The crystallinity of epitaxial graphene (EG) grown on a Hexagonal-SiC substrate is found to be enhanced greatly by capping the substrate with a molybdenum plate (Mo-plate) during vacuum annealing. The crystallinity enhancement of EG layer grown with Mo-plate capping is confirmed by the significant change of measured Raman spectra, compared to the spectra for no capping. Mo-plate capping is considered to induce heat accumulation on SiC surface by thermal radiation mirroring and raise Si partial pressure near surface by confining the sublimated Si atoms between SiC substrate and Mo-plate, which would be the essential contributors of crystallinity enhancement.
Graphene is a 2D material composed of a monolayer of carbon atoms arranged in a honeycomb lattice structure1,2,3,4. Owing to its superior electron and hole mobilities, graphene has been considered to be a promising candidate material for ultra-fast electronic devices operating in THz frequency regime5. The first successful isolation of graphene was achieved by mechanically exfoliating highly oriented pyrolytic graphite (HOPG)2. Although high-quality single crystal graphene flakes can be obtained by mechanical exfoliation, the sizes of graphene flakes are too small (<100 μm) for practical applications6. Several alternatives including chemical vapor deposition (CVD)7,8, solid source deposition9,10, and surface graphitation of SiC4,6,11,12,13,14 have been explored for the synthesis of large-scale graphene. Of particular interest is the surface graphitation of a single crystalline SiC by thermal annealing in ultra high vacuum (UHV)4 or Ar environment6 at high temperature (>1300°C). In this process, only Si atoms are sublimated from the surface and the remaining C atoms rearrange to form a sample-size uniform so-called epitaxial graphene (EG) either on Si-face (0001) or C-face (000-1) surface15. The EG grown on C-face surface is normally thicker (typically 10–20 layers) than that on Si-face surface but its carrier mobility can reach as high as 18,700 cm2V−1s−1 14. Hass et al.showed from first-principles calculations that such high carrier mobility of C-face EG is due to the unique rotational stacking faults residing in C-face EG16. These rotational stacking faults decouple the adjacent graphene layers electronically and make the multiple graphene layers maintain the electronic properties of an isolated single layer graphene. Very recently, Trabelsi et al. have reported that a few or even single layer of graphene could be grown epitaxially on C-face surface in the form of islands (hundreds of μm) or freestanding bubbles (several μm)17,
18. Their results imply that it is possible to control the thickness of EG grown on C-face surface by carefully adjusting the Si flux supplied externally and the growth time during the conventional UHV annealing. Based on the large-scale availability and good electrical properties, the EG on SiC surface (either Si-face or C-face) clearly demonstrates the potential to be used as a platform for future electronic devices. However, it is necessary to work continuously on lowering the formation temperature of EG while maintaining its superior electrical properties in order to fabricate high-performance electronic devices at reduced processing costs. This is quite crucial for the actual commercialization of EG-based electronics in competition with the current Si technology. In this work, we have developed an experimental method to significantly improve the crystallinity of EG grown on a Hexagonal-SiC substrate simply by capping the substrate with a molybdenum plate (Mo-plate) during UHV annealing.
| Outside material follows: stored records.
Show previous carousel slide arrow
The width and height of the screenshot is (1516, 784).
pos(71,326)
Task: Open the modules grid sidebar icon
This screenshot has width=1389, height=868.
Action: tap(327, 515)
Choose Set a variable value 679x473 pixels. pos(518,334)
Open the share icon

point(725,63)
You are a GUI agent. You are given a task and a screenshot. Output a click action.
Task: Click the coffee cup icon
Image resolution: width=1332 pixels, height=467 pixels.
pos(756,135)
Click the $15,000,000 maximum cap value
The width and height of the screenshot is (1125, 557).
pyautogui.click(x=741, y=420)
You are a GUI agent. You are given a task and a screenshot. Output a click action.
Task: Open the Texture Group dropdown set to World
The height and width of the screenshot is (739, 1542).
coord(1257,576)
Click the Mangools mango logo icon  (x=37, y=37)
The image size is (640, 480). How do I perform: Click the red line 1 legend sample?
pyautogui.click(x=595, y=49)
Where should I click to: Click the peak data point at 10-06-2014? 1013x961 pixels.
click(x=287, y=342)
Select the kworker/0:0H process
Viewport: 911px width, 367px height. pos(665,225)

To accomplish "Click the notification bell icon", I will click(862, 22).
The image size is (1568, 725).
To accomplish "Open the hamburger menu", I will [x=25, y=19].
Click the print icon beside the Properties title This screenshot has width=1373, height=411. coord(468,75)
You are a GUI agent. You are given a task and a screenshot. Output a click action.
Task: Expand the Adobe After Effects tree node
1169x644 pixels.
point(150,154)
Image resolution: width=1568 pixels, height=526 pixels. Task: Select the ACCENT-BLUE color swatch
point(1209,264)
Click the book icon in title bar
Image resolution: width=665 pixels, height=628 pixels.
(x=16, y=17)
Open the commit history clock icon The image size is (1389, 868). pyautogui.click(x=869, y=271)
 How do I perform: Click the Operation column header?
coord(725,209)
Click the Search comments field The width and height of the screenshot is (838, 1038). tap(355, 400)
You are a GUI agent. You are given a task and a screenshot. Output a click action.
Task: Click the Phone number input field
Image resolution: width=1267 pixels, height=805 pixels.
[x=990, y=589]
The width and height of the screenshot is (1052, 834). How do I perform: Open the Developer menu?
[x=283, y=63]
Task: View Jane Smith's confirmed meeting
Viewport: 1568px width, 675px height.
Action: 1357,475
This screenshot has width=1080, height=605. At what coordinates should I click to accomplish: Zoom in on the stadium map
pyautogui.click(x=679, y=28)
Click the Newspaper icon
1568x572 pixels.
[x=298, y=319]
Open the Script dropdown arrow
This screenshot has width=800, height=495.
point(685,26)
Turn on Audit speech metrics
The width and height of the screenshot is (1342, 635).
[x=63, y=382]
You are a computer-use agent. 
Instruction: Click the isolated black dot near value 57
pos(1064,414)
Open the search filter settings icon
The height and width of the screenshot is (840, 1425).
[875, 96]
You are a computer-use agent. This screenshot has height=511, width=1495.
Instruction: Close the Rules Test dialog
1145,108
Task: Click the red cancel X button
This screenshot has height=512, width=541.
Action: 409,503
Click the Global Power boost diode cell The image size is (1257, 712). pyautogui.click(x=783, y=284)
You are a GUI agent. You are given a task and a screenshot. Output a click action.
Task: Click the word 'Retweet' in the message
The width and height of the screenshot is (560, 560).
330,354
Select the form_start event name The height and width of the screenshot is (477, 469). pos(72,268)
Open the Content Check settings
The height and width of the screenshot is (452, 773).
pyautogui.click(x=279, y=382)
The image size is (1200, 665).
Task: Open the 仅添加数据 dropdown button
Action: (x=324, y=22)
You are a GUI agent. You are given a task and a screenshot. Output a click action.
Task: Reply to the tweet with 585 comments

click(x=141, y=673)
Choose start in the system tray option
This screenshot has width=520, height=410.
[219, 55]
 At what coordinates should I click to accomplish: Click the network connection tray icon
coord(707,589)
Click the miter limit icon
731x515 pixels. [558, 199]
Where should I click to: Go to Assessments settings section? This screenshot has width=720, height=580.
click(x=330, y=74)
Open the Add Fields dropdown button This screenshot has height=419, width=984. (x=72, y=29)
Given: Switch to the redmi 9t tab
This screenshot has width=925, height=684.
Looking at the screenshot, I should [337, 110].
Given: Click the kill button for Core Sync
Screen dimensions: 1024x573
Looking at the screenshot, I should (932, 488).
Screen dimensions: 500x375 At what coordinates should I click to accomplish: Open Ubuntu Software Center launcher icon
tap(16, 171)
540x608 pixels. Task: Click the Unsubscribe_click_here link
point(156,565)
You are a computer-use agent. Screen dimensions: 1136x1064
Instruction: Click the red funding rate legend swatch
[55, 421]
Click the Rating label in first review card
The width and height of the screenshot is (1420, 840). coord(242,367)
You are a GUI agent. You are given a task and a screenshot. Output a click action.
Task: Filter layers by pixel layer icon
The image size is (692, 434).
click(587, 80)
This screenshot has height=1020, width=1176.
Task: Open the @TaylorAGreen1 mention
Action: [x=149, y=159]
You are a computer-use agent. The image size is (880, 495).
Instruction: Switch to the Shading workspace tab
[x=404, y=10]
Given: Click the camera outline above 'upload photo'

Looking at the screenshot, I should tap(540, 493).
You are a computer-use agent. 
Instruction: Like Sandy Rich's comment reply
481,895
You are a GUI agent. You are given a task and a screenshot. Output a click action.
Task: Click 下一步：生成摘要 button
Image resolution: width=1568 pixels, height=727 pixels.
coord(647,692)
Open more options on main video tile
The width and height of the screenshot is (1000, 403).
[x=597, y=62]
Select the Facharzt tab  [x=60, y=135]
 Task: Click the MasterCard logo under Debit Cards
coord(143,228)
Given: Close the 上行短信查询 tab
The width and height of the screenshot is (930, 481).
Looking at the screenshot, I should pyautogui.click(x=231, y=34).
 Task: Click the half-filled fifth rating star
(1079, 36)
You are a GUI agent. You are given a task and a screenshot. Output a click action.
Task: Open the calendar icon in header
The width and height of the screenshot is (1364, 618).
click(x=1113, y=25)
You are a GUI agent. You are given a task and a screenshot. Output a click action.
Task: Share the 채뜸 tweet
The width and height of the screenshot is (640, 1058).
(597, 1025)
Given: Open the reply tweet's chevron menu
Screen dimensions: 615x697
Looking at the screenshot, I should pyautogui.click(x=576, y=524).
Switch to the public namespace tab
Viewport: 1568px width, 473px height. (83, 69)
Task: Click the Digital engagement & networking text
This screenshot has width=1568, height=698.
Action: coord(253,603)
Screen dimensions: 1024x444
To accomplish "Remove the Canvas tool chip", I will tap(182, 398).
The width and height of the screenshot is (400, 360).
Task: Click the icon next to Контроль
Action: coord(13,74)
Growth of EG films on n-type C-face 4H-SiC surface with Mo-plate capping and structural analyses
The EG film was first grown on an n-type C-face 4H-SiC substrate 4-degree miscut to <11–20>. The SiC substrate was chemically cleaned with HF (49%) for 1 min followed by methanol rinse to remove native oxides. The Mo-plate was also cleaned with HCl:H2O (2:1) solution for 10 min followed by DI rinse and annealing at 500°C in UHV to remove the residues from machining processes. In order to compare the growth of EG with and without Mo-plate capping, the C-face surface of one 4H-SiC sample was in contact with the Mo-plate while that of the other 4H-SiC sample was exposed to UHV environment during annealing as shown in Figure 1. The samples prepared this way were annealed for 10–60 min at 850–950°C, which is substantially lower than the conventional vacuum annealing process. The temperature was measured by using both an IR pyrometer and a thermocouple for cross-checking. The chamber base pressure was 6.0 × 10−9 Torr and the working pressure became as high as ~4.6 × 10−6 Torr when the annealing time reached 60 min at 900°C.